If it were theoretically possible to do what your suggest, room air conditioners would not have to be hung out windows to get rid of extra heat...

But if you had a water supply coming into the room instead of electricity with water colder than the room, and allowed the water to leave the room, you of course could cool the room.
 
Thank you for clarifying.

Naty1 said:
If it were theoretically possible to do what your suggest, room air conditioners would not have to be hung out windows to get rid of extra heat...
Yesterday i would have agreed and not asked the question above, but today I've been to one official's office, which is quite like the room described - heat insulated and with windows that don't open (after all the usual problem here is -30C, not +40C). And there on a cabinet stood a small AC unit, the kind you stick into a window leaf, blowing cold air on the clerk in question. The thing had the hot end in the same room it was cooling, yet there was a stream of cold air, and the rest of the room was only marginally hotter than outside.

That got me thinking.
 
Sure, the fellow sitting right in front of the cool air flow will feel cooler. HOWEVER, the room as a whole will be hotter.
 
Artlav said:
Thank you for clarifying.

Yesterday i would have agreed and not asked the question above, but today I've been to one official's office, which is quite like the room described - heat insulated and with windows that don't open (after all the usual problem here is -30C, not +40C). And there on a cabinet stood a small AC unit, the kind you stick into a window leaf, blowing cold air on the clerk in question. The thing had the hot end in the same room it was cooling, yet there was a stream of cold air, and the rest of the room was only marginally hotter than outside.

That got me thinking.

I don't think that was a standard air conditioner. If it were... dumb, de dumb, dumb.
Not only would it NOT cool the room, it would heat it up. Like said before, a person directly in front of it might expierience a cool air flow, but the entire room would actually get hotter.
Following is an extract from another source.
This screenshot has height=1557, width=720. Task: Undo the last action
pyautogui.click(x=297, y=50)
Assuming the "not dumb" factor, the unit might have been an indoor swamp cooler as oppossed to a regular window mounted air conditioner.
Note that, even with an indoor swamp cooler, you MUST crack a window open, preferably in the same room.
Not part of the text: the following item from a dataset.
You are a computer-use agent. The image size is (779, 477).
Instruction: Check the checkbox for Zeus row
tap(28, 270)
Even still, a simple fan will cool someone in front of it, yet will ADD heat to the rest of insulated room.
 
Artlav said:
Thank you for clarifying.

Yesterday i would have agreed and not asked the question above, but today I've been to one official's office, which is quite like the room described - heat insulated and with windows that don't open (after all the usual problem here is -30C, not +40C). And there on a cabinet stood a small AC unit, the kind you stick into a window leaf, blowing cold air on the clerk in question. The thing had the hot end in the same room it was cooling, yet there was a stream of cold air, and the rest of the room was only marginally hotter than outside.

That got me thinking.
You should go back to his office and find out how it worked. All we can say is that it has to be putting out more heat than it absorbs (ie. if the hot reservoir is the room, it heats the room more than it cools).

AM
 
Integral said:
Sure, the fellow sitting right in front of the cool air flow will feel cooler. HOWEVER, the room as a whole will be hotter.
palladin said:
I don't think that was a standard air conditioner. If it were... dumb, de dumb, dumb.
Not only would it NOT cool the room, it would heat it up. Like said before, a person directly in front of it might expierience a cool air flow, but the entire room would actually get hotter.

Assuming the "not dumb" factor...
Ugh, unfortunately, the "not dumb" factor is not a safe assumption.
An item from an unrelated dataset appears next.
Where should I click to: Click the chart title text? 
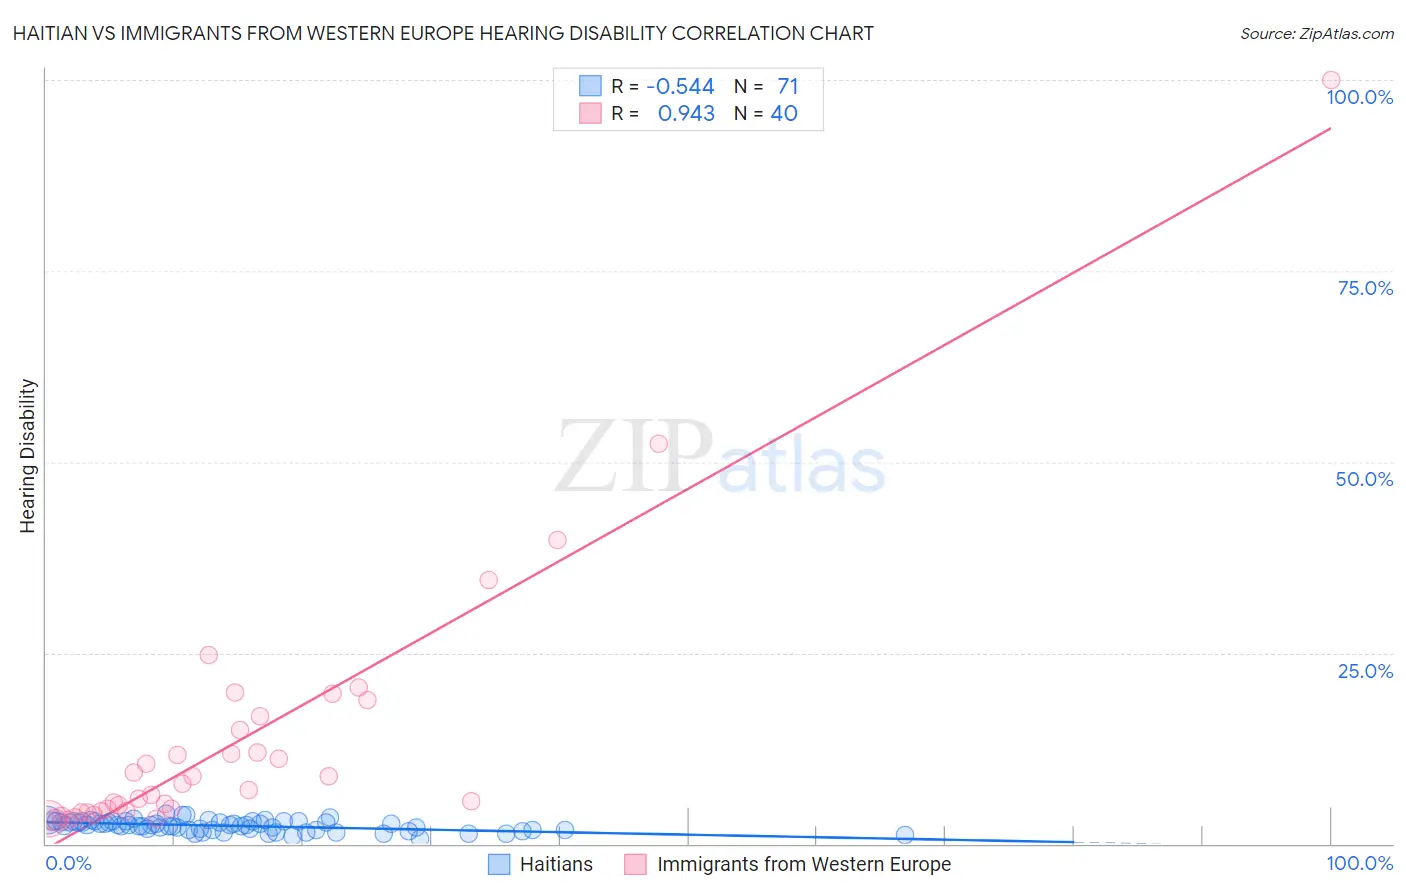[443, 33]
A few years ago, my company was hired to help my alma matar (!) [hangs head in shame] deal with an overheating data center. The college had been growing and as a result they had been packing their primary data center with new servers to handle the email and network storage of new students/profs/classes. When I went to survey, I found they had been doing their own cooling upgrades in an attempt to keep ahead of the rising heat load. The installed systems, in order of installation, were:

1. Standard Computer Room Air Conditioning (CRAC) units. These have air handlers in the data center that blow cold air under a raised floor, where it percolates up through perforated floor tiles. Air is returned through the top of the unit, directly from the room. The heat is rejected to remote (outside) condensing units like what you have sitting outside your house. Standard, straightforward.

2. Operating on a similar theory, they added a large residential grade split system to dump cold air into the floor plenum and pull warm air from the ceiling plenum. The ceiling also had perforated ("eggcrate") tiles to allow the hot air rising off the servers up into the ceiling. Again, a remote condensing unit rejected the heat to outside. I believe it had 17.5 kW (5 tons) of cooling capacity.

This wasn't sufficient so you know where this is going...

3. For hotspots that were cropping up in the room, they added a handful of spot coolers. These are completely self contained units - no separate unit that sits outside for heat rejection. They use a duct that pulls a little bit of air from the room to cool the integrated condenser, then you are supposed to run that duct to a window to dump the waste heat outside. Instead, they ran the heat rejection duct up to the ceiling. I think there may have been three of these units, producing 3.5 kW of cooling each, while requiring 1.5 kW of input each, for 3.5+1.5=4 kW of heat rejection each.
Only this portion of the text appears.